Water Cooler Games served as the web's primary forum for "videogames with an agenda" — coverage of the uses of video games in advertising, politics, education, and other everyday activities, outside the sphere of entertainment.
The site was maintained at watercoolergames.org from 2003-2009, where it was edited by myself and Gonzalo Frasca. It is now archived here in full.
One of the things that bothers me about videogame research is the lack of a sense of history. Sometimes you'd think that the only videogames that exist are EverQuest, WoW, and Grand Theft Auto. I've tried to do my part to correct this in my own research, and to that end I've managed to collect a number of rare and esoteric early advertising games and exergames (including, among others, Jack LaLanne Physical Conditioning).

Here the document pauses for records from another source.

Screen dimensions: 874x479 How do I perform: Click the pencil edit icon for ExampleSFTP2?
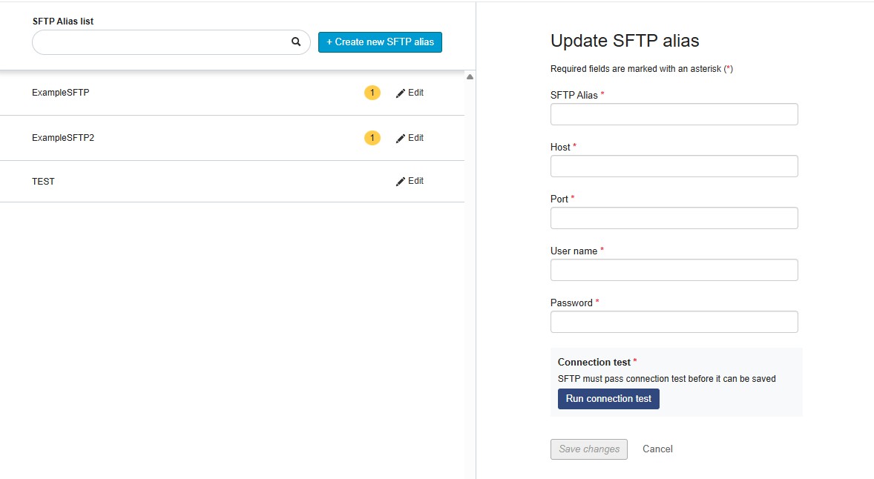click(x=401, y=139)
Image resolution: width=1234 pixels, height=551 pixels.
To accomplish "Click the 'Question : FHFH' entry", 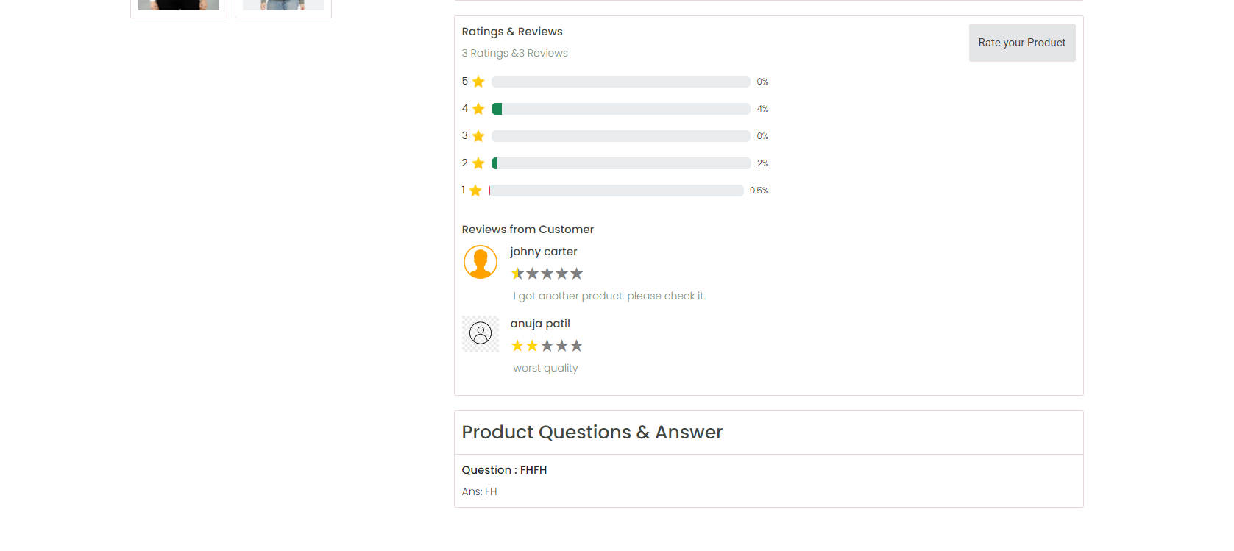I will click(x=504, y=470).
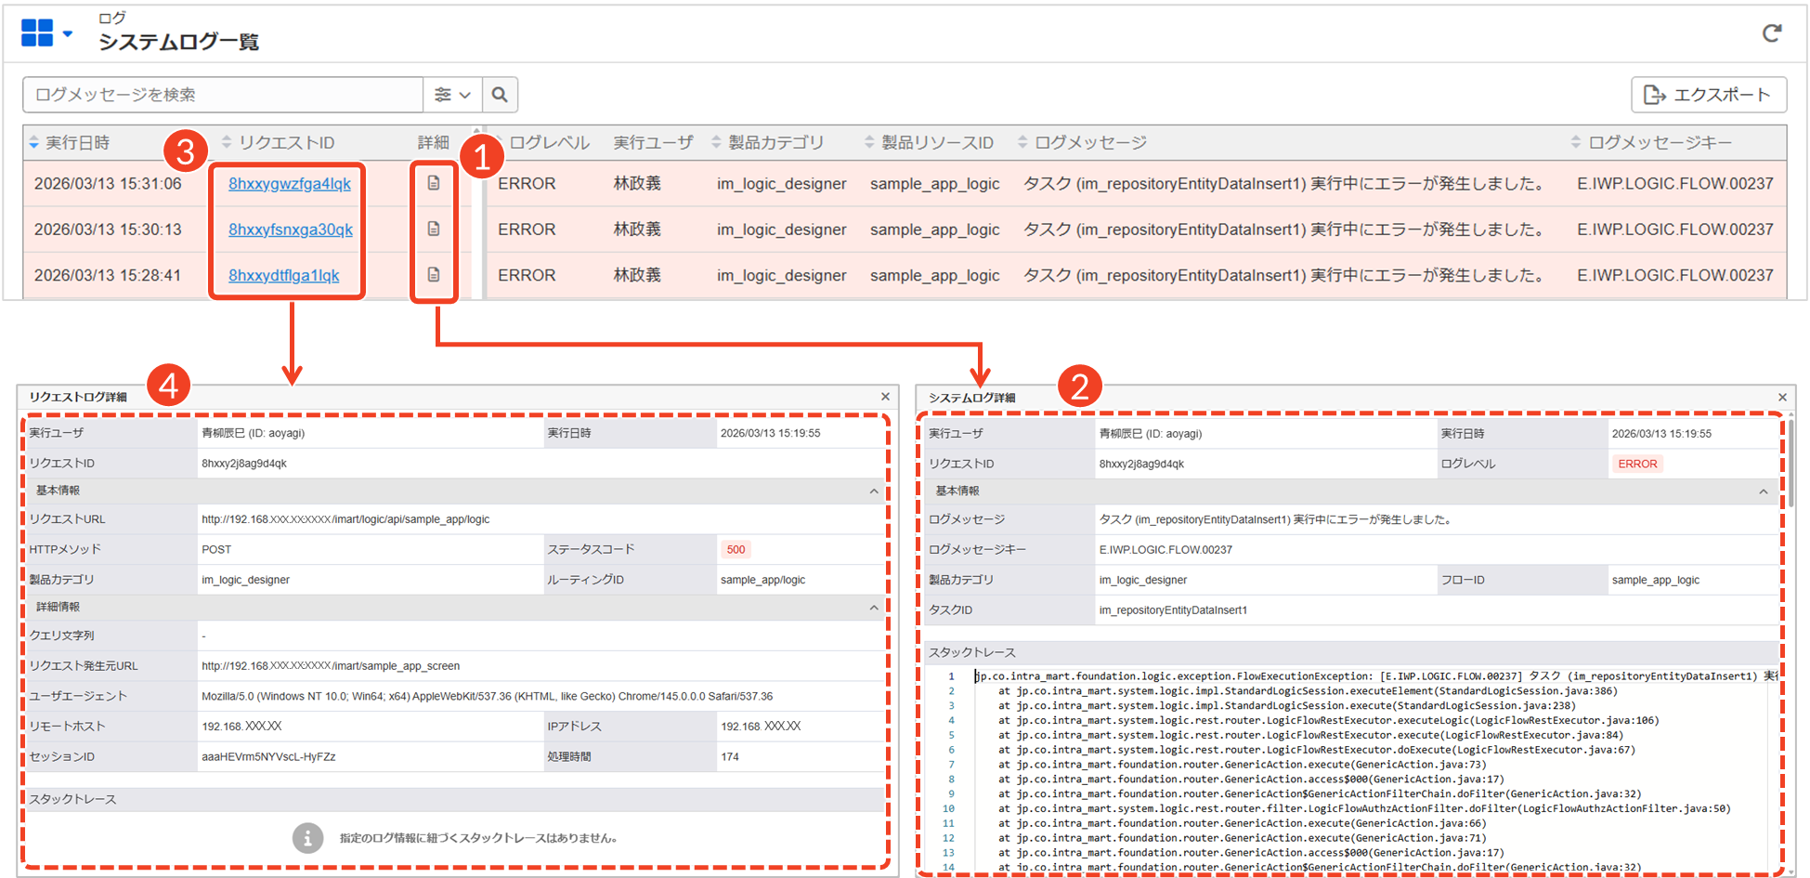Open detail icon for 15:28:41 log row

click(434, 275)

Well, now's your chance to own a piece of exergaming history. Avaialble on Ebay now is a sealed copy of Bandai's Stadium Events, widely considered the rarest NES game. Bandai first created the pad-controller that most of us know as the Nintendo Power Pad, called the Family Fun & Fitness. It was released briefly in North America with Stadium Events, which was only sold in Woolworth stores. The two were pulled quickly, as Nintendo bought the rights to the device and rebranded it as the Power Pad, released the next year. This is the North American (NTSC) version, not the much more common European (PAL) release.
You might think twice before you get involved in classic game collecting, but this is a truly unbelievable find. I've seen the game before, usually without its box, and I once saw a complete copy, but I've never seen a complete and factory sealed one. The price? Currently it's over US$3,000 and they auction's on for another four days. Happy bidding.